Considering some of the more clichéd comic book conventions Johns could have used to absolve Hal of his actions (clones, time travel, etc.), this explanation works pretty well. In fact, while I haven’t read many of the stories that were effectively undone by Rebirth, I suspect Johns’ new explanation for the events they portray is actually better than the original ones were. I can’t help but wonder if, by some weird literary retrofitting effect, those stories might actually read a little better now if we keep Parallax and the yellow impurity in mind.
But as Brad Meltzer notes in the book’s introduction, Johns doesn’t stop with simply restoring Hal to his former grace. It would have been easy to kill off Kyle, and maybe even Guy, but Johns breathes new life into them instead. He gives them a purpose again, one that both supplements Hal Jordan’s role in the DC Universe and works in its own, self-contained right. (In fact, the story of Kyle, Guy, and another Green Lantern, Kilowog, actually continues in the miniseries Green Lantern: Recharge, which then becomes the ongoing series Green Lantern Corps.)
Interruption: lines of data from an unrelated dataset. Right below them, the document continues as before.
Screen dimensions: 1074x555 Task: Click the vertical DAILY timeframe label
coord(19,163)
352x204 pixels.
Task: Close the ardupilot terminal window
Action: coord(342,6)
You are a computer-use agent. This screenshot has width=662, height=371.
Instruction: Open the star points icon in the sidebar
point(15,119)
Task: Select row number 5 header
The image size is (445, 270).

However, I do have one major bone to pick with Rebirth, and it’s Johns’ characterization of Batman. Throughout the story, Batman is depicted as a bad guy for being suspicious of Hal and the fact that he has returned to life. Realistically, this makes perfect sense; Batman would have to be pretty ignorant to just blindly accept that a man responsible for so much death and destruction is suddenly one of the good guys again. The worst moment comes toward the end of the book, when Batman demands an explanation and Hal’s response is simply to punch him in the face and fly away. Even if Batman’s suspicions were groundless, Hal has just been “reborn” — shouldn’t he try to take the high road in this new life, and start off on the right foot with his fellow heroes? Shouldn’t he have grown as a character as the result of his rebirth, or should we be content with him being exactly the same character he was before DC editorial decided to make him a murderer all those years ago? If anything, the whole conflict makes Hal look like an even bigger jerk than Johns seems to think Batman is.
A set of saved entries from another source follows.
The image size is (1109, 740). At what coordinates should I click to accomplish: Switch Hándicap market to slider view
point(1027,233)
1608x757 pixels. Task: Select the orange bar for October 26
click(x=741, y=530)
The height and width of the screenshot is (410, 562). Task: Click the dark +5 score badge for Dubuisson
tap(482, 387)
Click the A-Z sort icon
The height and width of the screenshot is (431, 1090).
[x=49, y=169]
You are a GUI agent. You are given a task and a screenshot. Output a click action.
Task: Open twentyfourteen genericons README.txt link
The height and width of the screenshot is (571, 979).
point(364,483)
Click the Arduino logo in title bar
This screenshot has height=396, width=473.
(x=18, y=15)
I also don’t buy Johns’ attempt to make Batman and Green Lantern into diametrical opposites — as manifestations of fear and hope, respectively. Batman is not a character defined by fear, as GL is by hope; rather, Batman instills fear in his enemies. Green Lantern does the exact same thing (as do most superheroes, for that matter), even if he doesn’t go about it as theatrically as Batman does. The center of Johns’ analogy simply doesn’t hold, and the ending of Rebirth rings hollow as a result.
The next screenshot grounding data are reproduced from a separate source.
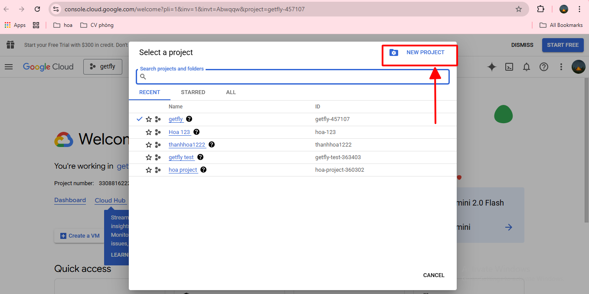Star the getfly project
589x294 pixels.
149,119
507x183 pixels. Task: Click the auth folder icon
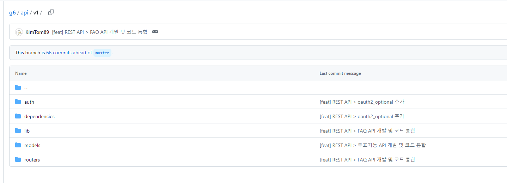pyautogui.click(x=18, y=102)
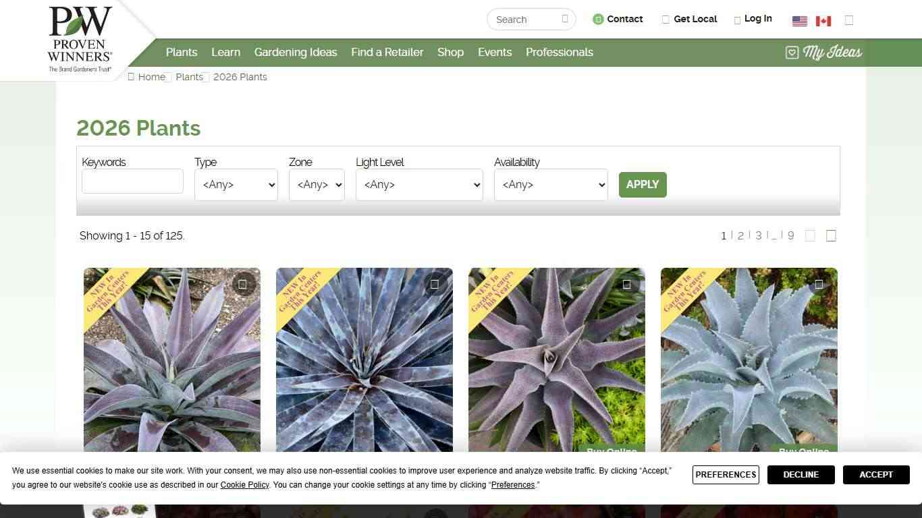922x518 pixels.
Task: Open the Type filter dropdown
Action: tap(236, 184)
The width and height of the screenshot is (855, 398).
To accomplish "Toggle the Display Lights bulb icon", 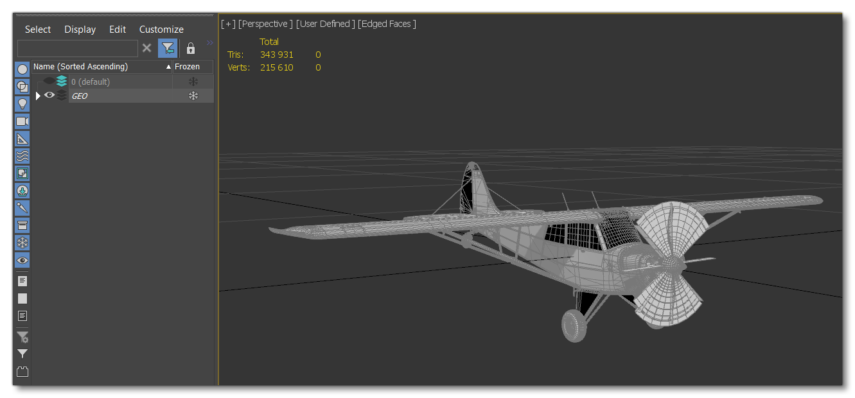I will pos(22,104).
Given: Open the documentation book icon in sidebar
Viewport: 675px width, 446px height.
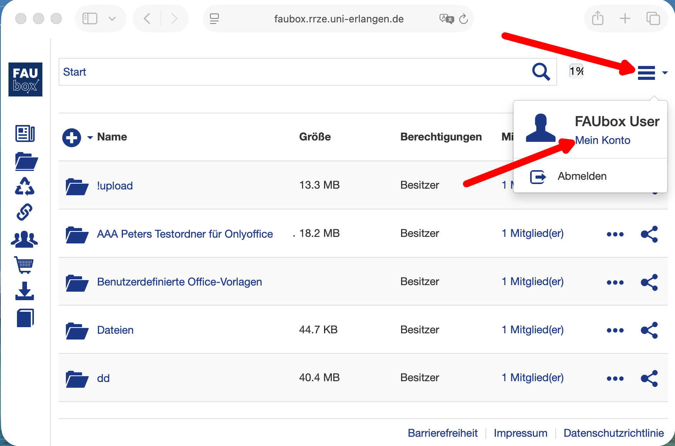Looking at the screenshot, I should coord(25,318).
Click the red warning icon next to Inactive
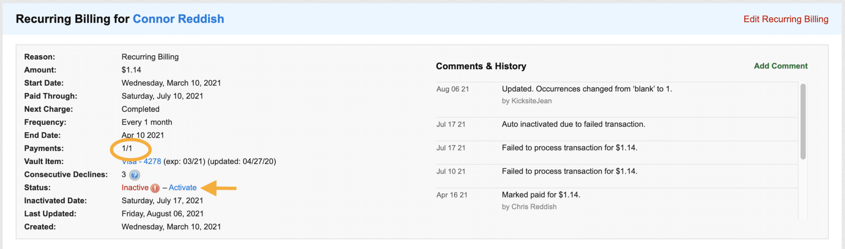Viewport: 845px width, 249px height. tap(155, 188)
That said, there’s still a lot to like here, and it’s thanks in large part to Van Sciver’s artwork. I particularly like the way he draws each of the five Green Lanterns in the story (Hal, Kyle, Guy, John Stewart, and Kilowog) as having different ways of handling their powers. Each has a visually distinctive method of flying, and the way energy emanates from their respective power rings in the final battle against Parallax is unique as well. Little touches like these make it clear that Johns and DC intend to treat these characters with the individuality and respect they deserve, and that we don’t have to worry about the mistakes of the ‘90s rearing their ugly heads any time in the near future. Welcome back, Hal.